In Our Time

In Our Time Study Guide

Ernest Hemingway wrote In Our Time in 1925, and its critical acclaim established him as a literary force. Critics currently argue over whether it should be considered a novel or merely a compilation of short stories and vignettes. In fact it has no defined genre, and ever since its publication, readers have had trouble coming to terms with its form. Still, many do see it as a novel, or as D.H. Lawrence called it, a "fragmentary novel," and Hemingway maintained that the pattern and structure of the book is so tight that deleting or replacing even one word would ruin the unity. The overall meaning of the narrative is created by the positioning of each story and vignette in relationship to others, but these juxtapositions also create its confusing structure. Each concrete image is set against another without the benefit of any real transition. The final version of In Our Time originates from the publication of a collection of chapters titled In Our Time in 1924. These earlier sketches are interspersed between the chapters in the 1925 In Our Time edition.

The short vignettes are primarily concerned with war, crime, politics, and bullfighting, while the chapters are more personalized narratives. The chapters contain a constant thread of violence, but not nearly as prominently as in the vignettes, which also concern the characters' responses to violence. The chapters tend to concern themselves more with the problem of relationships, either romantic relationships between couples or family relationships--usually between father and son. Hemingway claims that he wrote the short vignettes of the 1924 edition in order to place them between the longer chapters of In Our Time, but many critics claim that at the time he wrote them in 1923 the idea for In Our Time (1925) was not yet conceived. The short vignettes are explosive in their explicit violence, while the chapters are softer and slower in their narration and imagery. By alternating the two forms he magnifies the impact of each, and he thus achieves a powerful collection.

Hemingway started seriously writing upon his return home to Oak Park from World War I. His stories all contained young heroes, and he submitted them to the Saturday Evening Post.
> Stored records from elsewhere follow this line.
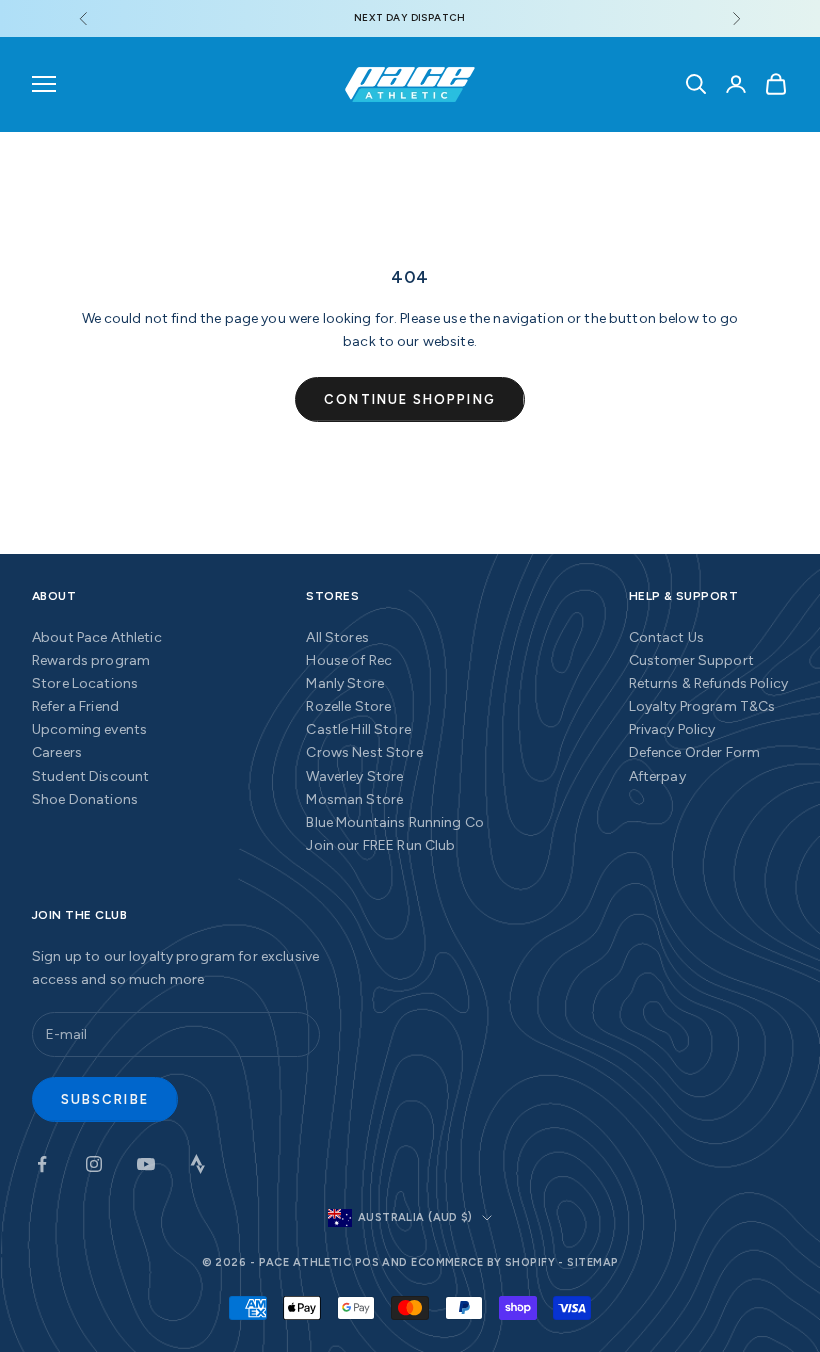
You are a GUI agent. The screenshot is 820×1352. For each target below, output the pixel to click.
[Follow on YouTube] (146, 1164)
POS (367, 1262)
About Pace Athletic (97, 637)
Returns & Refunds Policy (708, 683)
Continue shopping (409, 399)
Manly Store (345, 683)
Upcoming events (89, 729)
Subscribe (105, 1099)
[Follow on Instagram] (94, 1164)
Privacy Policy (672, 729)
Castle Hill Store (358, 729)
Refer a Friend (75, 706)
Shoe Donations (85, 799)
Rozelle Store (348, 706)
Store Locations (85, 683)
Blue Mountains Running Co (395, 822)
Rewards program (91, 660)
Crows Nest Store (364, 752)
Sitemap (592, 1262)
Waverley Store (354, 776)
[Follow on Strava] (198, 1164)
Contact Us (666, 637)
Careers (57, 752)
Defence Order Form (695, 752)
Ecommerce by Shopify (483, 1262)
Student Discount (90, 776)
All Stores (337, 637)
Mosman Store (354, 799)
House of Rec (349, 660)
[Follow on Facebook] (42, 1164)
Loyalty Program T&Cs (702, 706)
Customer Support (691, 660)
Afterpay (657, 776)
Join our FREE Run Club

In the years 1919-1922 Hemingway wrote with the goal of making a living from fiction writing. When he embarked for Paris he had a divided literary identity, though: he was journalist, poet, and fiction writer. In Paris, modernist literature had an impact on him, but he was still primarily a journalist, and his writing style was still in flux.

He returned to Paris from Toronto in 1924, and over the next year he discovered the form that would turn into In Our Time. Working as a journalist in Toronto, he read Joyce's Dubliners, which profoundly affected him. Upon his return he wrote nine stories in seven months, and these eventually became the core of In Our Time.

His experience as a journalist in Kansas City and Toronto certainly played a role in the construction of In Our Time, particularly its concise and very precise writing style, a style that Hemingway would adopt for most of his career. Even so, as mentioned above, the book depends upon the juxtaposition of one image against another, each becoming more powerful by the omission of all transitions.